I’m going to go back in time now, to your “Play it Strange” record. There seemed to be a lot of love songs, like “Summer of Love,” “Until the End of Time,” which makes me wonder if this was a time when you were perhaps falling in love? Then you also have songs like “I’m a Thief”…

Actually, I don’t hear… “Until the End of Time,” that one I could see, but, “Summer of Love” is not really a love song, it’s like: “Clarissa come with me, it’s the summer of love.”

Then the next verse is like: “Melissa come with me, It’s the summer of love.”

And then: “Nothing could trouble me, it’s the summer of love.”

Then: “Bathe our black bodies in the governor’s blood”… I wouldn’t call that a love song. “Until the End of Time” is very dark and like minor key; it deals with the idea of like, “Until you die too,” suggesting that the protagonist is already dead. I think I have the kind of relationship I have with love songs, I don’t just want to spit it out there, like onto a Hallmark card, or like a pretty napkin and have it be what it is. I would like to have people hear it and say, “That’s a love song or that’s a really dark fucking song,” and have it not be mutually exclusive, you know, so… I feel like I’ve fallen in love a few times in my life, and… I feel like it’s possible to fall in love every day with something, you know, as long as your heart is open to it. So I think, from the beginning of my songwriting career, I’ve dealt primarily with those universal issues: love, death, loss, friendship.

The only sound that could wake you up at night was the howling and the braying of the coyotes, a pack of them, all of a sudden cackling and just maniacally screaming, and that would wake you up at like 3 in the morning and you would be like, “Holy shit, there’s like fucking 50 coyotes outside my window right now.

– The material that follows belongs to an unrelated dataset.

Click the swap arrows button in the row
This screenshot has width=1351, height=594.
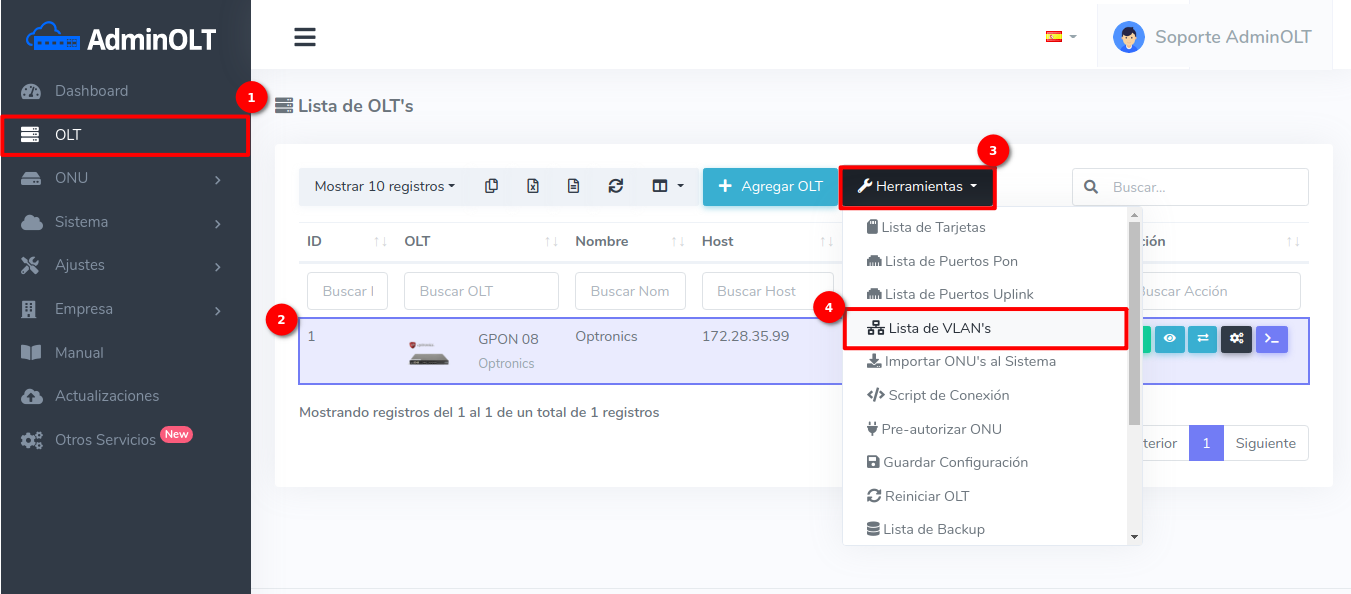click(x=1202, y=339)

What about “Imaginary Friends”?

That was one of the first songs we ever wrote. I don’t even know, I don’t even know how to play that one anymore.

I always hope you’ll play it.

We’ve kind of run through all the songs, the older songs. It’s like, you get sick of playing them, then you don’t want to play them anymore.

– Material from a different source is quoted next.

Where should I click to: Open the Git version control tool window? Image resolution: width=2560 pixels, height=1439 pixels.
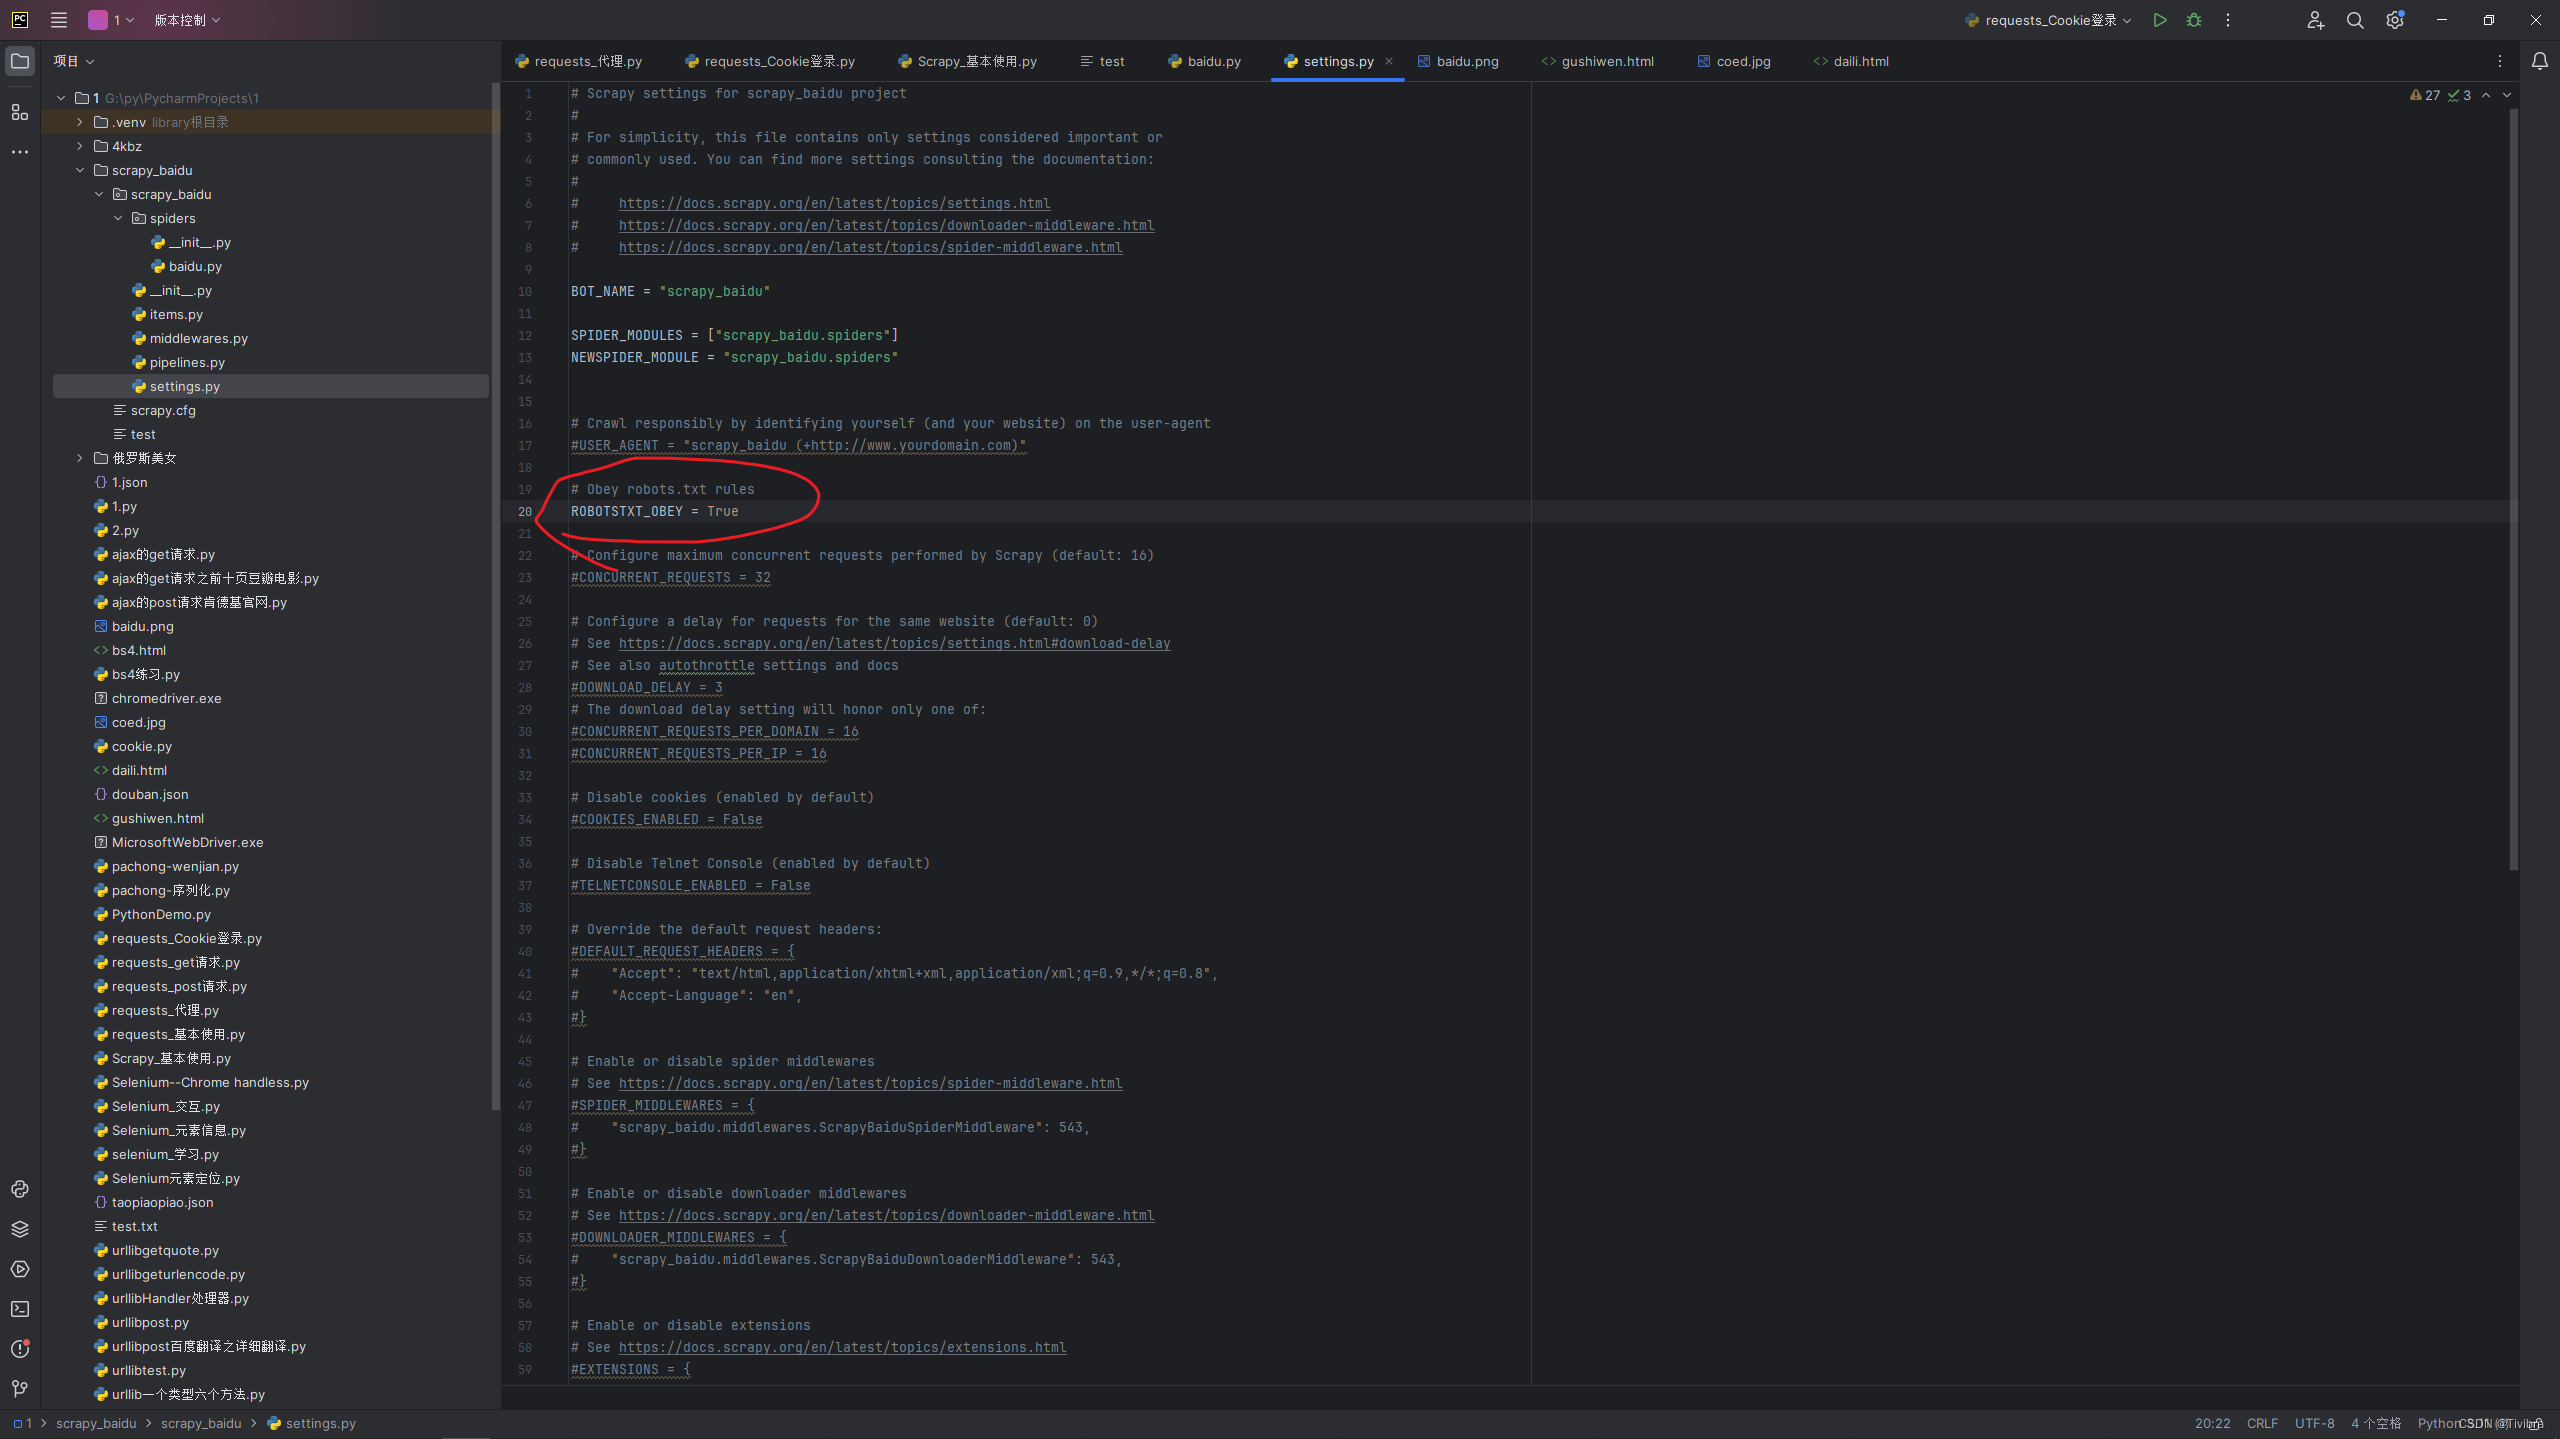point(20,1389)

So, how do you decide on your set list?

We all sit down and, whatever we’re excited about playing, which, right now is our newest stuff you know.

Has any author or book in particular influenced you creatively?

More than anything, I’d say Crime and Punishment because there’s such a conflicted personality in that… There’s never a straight answer, people are always torn between good and evil… Every decision you make matters to yourself or someone else you know. I’ve tried to play it close to the vest, honestly.

Do you ever watch TV shows?

Funny story: The last TV show I watched was Breaking Bad, watched the entire thing, and last night, flying in from L.A., Gustavo was on our plane. You know, the guy who played Gus Frey? The owner of the chicken joint?

No way!

Yeah, he was on our airplane, and it’s like, I usually don’t get that stoked about celebrities. I’m just like, “Ah, that’s cool,” but you know that was a really cool celebrity sighting. Especially [because] I had just watched to show a couple months ago, and I went down there saying that’s the best TV slow that’s ever been on TV, better than a lot of movies. So for me to see him sitting there being all friendly with all the passengers, I was just like, that’s like the coldest dude ever, you know? It’s like, you know his job is being super-nice to people and being polite out in front, but secretly he was just cold, so yeah, that was cool.